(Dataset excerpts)
= Beginning of Section =

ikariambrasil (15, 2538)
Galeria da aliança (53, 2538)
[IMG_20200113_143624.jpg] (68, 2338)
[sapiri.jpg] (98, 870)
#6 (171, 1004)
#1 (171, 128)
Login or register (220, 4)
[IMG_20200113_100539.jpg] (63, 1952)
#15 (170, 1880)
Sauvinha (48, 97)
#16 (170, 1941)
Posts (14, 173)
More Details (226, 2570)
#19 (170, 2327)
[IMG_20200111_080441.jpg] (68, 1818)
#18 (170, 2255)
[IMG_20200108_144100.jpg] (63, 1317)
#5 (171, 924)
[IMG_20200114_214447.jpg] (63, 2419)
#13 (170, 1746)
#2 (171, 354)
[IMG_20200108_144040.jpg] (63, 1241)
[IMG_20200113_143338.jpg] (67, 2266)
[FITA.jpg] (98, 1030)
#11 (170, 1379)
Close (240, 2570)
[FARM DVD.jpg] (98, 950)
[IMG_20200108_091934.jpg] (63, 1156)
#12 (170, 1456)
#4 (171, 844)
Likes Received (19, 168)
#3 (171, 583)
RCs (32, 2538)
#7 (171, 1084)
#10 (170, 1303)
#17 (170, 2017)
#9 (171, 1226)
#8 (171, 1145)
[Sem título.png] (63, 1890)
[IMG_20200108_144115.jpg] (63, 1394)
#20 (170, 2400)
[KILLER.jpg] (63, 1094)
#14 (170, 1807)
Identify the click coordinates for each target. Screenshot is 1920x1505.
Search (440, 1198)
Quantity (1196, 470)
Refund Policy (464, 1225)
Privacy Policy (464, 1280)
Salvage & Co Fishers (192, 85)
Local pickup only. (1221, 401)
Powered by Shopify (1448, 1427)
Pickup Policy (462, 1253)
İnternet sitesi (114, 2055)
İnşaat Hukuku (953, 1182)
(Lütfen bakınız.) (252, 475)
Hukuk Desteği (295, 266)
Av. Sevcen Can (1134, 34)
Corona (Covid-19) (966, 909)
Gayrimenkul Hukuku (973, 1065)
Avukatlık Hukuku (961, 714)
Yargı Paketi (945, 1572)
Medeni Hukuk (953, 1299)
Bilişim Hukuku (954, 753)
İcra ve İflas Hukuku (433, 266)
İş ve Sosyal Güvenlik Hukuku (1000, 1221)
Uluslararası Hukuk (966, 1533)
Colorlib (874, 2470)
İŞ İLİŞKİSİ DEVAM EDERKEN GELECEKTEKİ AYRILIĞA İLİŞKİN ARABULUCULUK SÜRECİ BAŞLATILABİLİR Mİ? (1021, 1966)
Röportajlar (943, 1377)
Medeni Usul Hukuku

= End of Section =

* **DESCRIPTION OF THE TASK**
To complete the exercise, print all of the entries exactly.

* **RESULT OF THE EXERCISE**
ikariambrasil (15, 2538)
Galeria da aliança (53, 2538)
[IMG_20200113_143624.jpg] (68, 2338)
[sapiri.jpg] (98, 870)
#6 (171, 1004)
#1 (171, 128)
Login or register (220, 4)
[IMG_20200113_100539.jpg] (63, 1952)
#15 (170, 1880)
Sauvinha (48, 97)
#16 (170, 1941)
Posts (14, 173)
More Details (226, 2570)
#19 (170, 2327)
[IMG_20200111_080441.jpg] (68, 1818)
#18 (170, 2255)
[IMG_20200108_144100.jpg] (63, 1317)
#5 (171, 924)
[IMG_20200114_214447.jpg] (63, 2419)
#13 (170, 1746)
#2 (171, 354)
[IMG_20200108_144040.jpg] (63, 1241)
[IMG_20200113_143338.jpg] (67, 2266)
[FITA.jpg] (98, 1030)
#11 (170, 1379)
Close (240, 2570)
[FARM DVD.jpg] (98, 950)
[IMG_20200108_091934.jpg] (63, 1156)
#12 (170, 1456)
#4 (171, 844)
Likes Received (19, 168)
#3 (171, 583)
RCs (32, 2538)
#7 (171, 1084)
#10 (170, 1303)
#17 (170, 2017)
#9 (171, 1226)
#8 (171, 1145)
[Sem título.png] (63, 1890)
[IMG_20200108_144115.jpg] (63, 1394)
#20 (170, 2400)
[KILLER.jpg] (63, 1094)
#14 (170, 1807)
Identify the click coordinates for each target. Screenshot is 1920x1505.
Search (440, 1198)
Quantity (1196, 470)
Refund Policy (464, 1225)
Privacy Policy (464, 1280)
Salvage & Co Fishers (192, 85)
Local pickup only. (1221, 401)
Powered by Shopify (1448, 1427)
Pickup Policy (462, 1253)
İnternet sitesi (114, 2055)
İnşaat Hukuku (953, 1182)
(Lütfen bakınız.) (252, 475)
Hukuk Desteği (295, 266)
Av. Sevcen Can (1134, 34)
Corona (Covid-19) (966, 909)
Gayrimenkul Hukuku (973, 1065)
Avukatlık Hukuku (961, 714)
Yargı Paketi (945, 1572)
Medeni Hukuk (953, 1299)
Bilişim Hukuku (954, 753)
İcra ve İflas Hukuku (433, 266)
İş ve Sosyal Güvenlik Hukuku (1000, 1221)
Uluslararası Hukuk (966, 1533)
Colorlib (874, 2470)
İŞ İLİŞKİSİ DEVAM EDERKEN GELECEKTEKİ AYRILIĞA İLİŞKİN ARABULUCULUK SÜRECİ BAŞLATILABİLİR Mİ? (1021, 1966)
Röportajlar (943, 1377)
Medeni Usul Hukuku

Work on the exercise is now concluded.